- [Task details] Because the material must be preserved as it stands, copy every line exactly.

- [Data extract]
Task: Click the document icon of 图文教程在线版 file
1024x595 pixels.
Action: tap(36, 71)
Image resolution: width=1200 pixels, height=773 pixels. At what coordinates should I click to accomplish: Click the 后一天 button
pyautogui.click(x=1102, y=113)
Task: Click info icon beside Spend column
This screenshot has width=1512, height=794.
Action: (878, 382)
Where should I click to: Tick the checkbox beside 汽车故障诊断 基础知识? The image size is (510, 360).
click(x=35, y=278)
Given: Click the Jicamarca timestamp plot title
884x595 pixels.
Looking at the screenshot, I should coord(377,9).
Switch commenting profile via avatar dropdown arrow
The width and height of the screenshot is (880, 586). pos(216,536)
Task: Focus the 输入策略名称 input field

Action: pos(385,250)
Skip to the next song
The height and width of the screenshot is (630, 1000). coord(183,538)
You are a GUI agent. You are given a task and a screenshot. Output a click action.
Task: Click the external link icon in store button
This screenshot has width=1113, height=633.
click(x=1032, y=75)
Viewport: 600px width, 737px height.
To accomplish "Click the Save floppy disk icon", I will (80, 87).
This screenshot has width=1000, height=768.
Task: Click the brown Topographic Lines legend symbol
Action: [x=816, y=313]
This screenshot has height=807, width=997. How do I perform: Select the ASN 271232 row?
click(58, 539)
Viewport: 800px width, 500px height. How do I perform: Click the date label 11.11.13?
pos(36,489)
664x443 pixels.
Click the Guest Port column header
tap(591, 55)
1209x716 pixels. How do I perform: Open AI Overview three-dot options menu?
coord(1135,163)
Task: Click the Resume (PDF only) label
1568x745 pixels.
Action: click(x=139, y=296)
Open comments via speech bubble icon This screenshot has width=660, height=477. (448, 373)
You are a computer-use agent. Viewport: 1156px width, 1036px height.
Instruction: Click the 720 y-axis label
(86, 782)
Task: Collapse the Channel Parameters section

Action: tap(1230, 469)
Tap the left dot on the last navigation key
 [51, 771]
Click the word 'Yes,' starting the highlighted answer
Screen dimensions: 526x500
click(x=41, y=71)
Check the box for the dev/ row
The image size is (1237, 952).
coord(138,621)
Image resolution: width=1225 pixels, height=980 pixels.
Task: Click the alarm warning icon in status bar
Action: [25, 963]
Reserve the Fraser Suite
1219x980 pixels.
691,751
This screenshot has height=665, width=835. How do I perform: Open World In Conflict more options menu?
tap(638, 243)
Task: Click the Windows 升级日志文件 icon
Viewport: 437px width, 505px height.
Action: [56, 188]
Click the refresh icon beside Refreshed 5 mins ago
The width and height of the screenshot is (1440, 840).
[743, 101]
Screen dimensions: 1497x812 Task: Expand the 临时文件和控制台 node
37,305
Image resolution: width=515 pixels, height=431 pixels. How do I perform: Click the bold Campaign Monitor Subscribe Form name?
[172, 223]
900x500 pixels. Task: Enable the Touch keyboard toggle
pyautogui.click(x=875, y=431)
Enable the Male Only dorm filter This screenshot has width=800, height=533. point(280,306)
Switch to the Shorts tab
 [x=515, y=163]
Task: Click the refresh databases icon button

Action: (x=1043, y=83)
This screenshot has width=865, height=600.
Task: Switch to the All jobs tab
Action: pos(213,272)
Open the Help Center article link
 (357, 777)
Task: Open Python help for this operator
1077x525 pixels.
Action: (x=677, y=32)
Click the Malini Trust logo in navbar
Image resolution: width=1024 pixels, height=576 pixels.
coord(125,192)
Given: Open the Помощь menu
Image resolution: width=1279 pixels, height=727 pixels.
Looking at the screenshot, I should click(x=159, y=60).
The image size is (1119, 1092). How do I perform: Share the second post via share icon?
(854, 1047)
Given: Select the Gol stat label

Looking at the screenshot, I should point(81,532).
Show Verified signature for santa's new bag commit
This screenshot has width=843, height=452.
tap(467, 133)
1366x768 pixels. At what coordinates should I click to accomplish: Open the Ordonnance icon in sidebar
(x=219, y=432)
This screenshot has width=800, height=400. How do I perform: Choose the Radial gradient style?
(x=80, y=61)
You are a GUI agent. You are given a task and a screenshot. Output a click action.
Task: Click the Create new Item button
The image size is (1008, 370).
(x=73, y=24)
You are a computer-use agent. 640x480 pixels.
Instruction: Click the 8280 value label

- [Exercise result]
Task: Click the document icon of 图文教程在线版 file
1024x595 pixels.
Action: tap(36, 71)
Image resolution: width=1200 pixels, height=773 pixels. At what coordinates should I click to accomplish: Click the 后一天 button
pyautogui.click(x=1102, y=113)
Task: Click info icon beside Spend column
This screenshot has width=1512, height=794.
Action: (878, 382)
Where should I click to: Tick the checkbox beside 汽车故障诊断 基础知识? The image size is (510, 360).
click(x=35, y=278)
Given: Click the Jicamarca timestamp plot title
884x595 pixels.
Looking at the screenshot, I should coord(377,9).
Switch commenting profile via avatar dropdown arrow
The width and height of the screenshot is (880, 586). pos(216,536)
Task: Focus the 输入策略名称 input field

Action: pos(385,250)
Skip to the next song
The height and width of the screenshot is (630, 1000). coord(183,538)
You are a GUI agent. You are given a task and a screenshot. Output a click action.
Task: Click the external link icon in store button
This screenshot has width=1113, height=633.
click(x=1032, y=75)
Viewport: 600px width, 737px height.
To accomplish "Click the Save floppy disk icon", I will (80, 87).
This screenshot has width=1000, height=768.
Task: Click the brown Topographic Lines legend symbol
Action: [x=816, y=313]
This screenshot has height=807, width=997. How do I perform: Select the ASN 271232 row?
click(58, 539)
Viewport: 800px width, 500px height. How do I perform: Click the date label 11.11.13?
pos(36,489)
664x443 pixels.
Click the Guest Port column header
tap(591, 55)
1209x716 pixels. How do I perform: Open AI Overview three-dot options menu?
coord(1135,163)
Task: Click the Resume (PDF only) label
1568x745 pixels.
Action: click(x=139, y=296)
Open comments via speech bubble icon This screenshot has width=660, height=477. (448, 373)
You are a computer-use agent. Viewport: 1156px width, 1036px height.
Instruction: Click the 720 y-axis label
(86, 782)
Task: Collapse the Channel Parameters section

Action: tap(1230, 469)
Tap the left dot on the last navigation key
 [51, 771]
Click the word 'Yes,' starting the highlighted answer
Screen dimensions: 526x500
click(x=41, y=71)
Check the box for the dev/ row
The image size is (1237, 952).
coord(138,621)
Image resolution: width=1225 pixels, height=980 pixels.
Task: Click the alarm warning icon in status bar
Action: [25, 963]
Reserve the Fraser Suite
1219x980 pixels.
691,751
This screenshot has height=665, width=835. How do I perform: Open World In Conflict more options menu?
tap(638, 243)
Task: Click the Windows 升级日志文件 icon
Viewport: 437px width, 505px height.
Action: [56, 188]
Click the refresh icon beside Refreshed 5 mins ago
The width and height of the screenshot is (1440, 840).
[743, 101]
Screen dimensions: 1497x812 Task: Expand the 临时文件和控制台 node
37,305
Image resolution: width=515 pixels, height=431 pixels. How do I perform: Click the bold Campaign Monitor Subscribe Form name?
[172, 223]
900x500 pixels. Task: Enable the Touch keyboard toggle
pyautogui.click(x=875, y=431)
Enable the Male Only dorm filter This screenshot has width=800, height=533. point(280,306)
Switch to the Shorts tab
 [x=515, y=163]
Task: Click the refresh databases icon button

Action: (x=1043, y=83)
This screenshot has width=865, height=600.
Task: Switch to the All jobs tab
Action: pos(213,272)
Open the Help Center article link
 (357, 777)
Task: Open Python help for this operator
1077x525 pixels.
Action: (x=677, y=32)
Click the Malini Trust logo in navbar
Image resolution: width=1024 pixels, height=576 pixels.
coord(125,192)
Given: Open the Помощь menu
Image resolution: width=1279 pixels, height=727 pixels.
Looking at the screenshot, I should click(x=159, y=60).
The image size is (1119, 1092). How do I perform: Share the second post via share icon?
(854, 1047)
Given: Select the Gol stat label

Looking at the screenshot, I should point(81,532).
Show Verified signature for santa's new bag commit
This screenshot has width=843, height=452.
tap(467, 133)
1366x768 pixels. At what coordinates should I click to accomplish: Open the Ordonnance icon in sidebar
(x=219, y=432)
This screenshot has width=800, height=400. How do I perform: Choose the Radial gradient style?
(x=80, y=61)
You are a GUI agent. You are given a task and a screenshot. Output a click action.
Task: Click the Create new Item button
The image size is (1008, 370).
(x=73, y=24)
You are a computer-use agent. 640x480 pixels.
Instruction: Click the 8280 value label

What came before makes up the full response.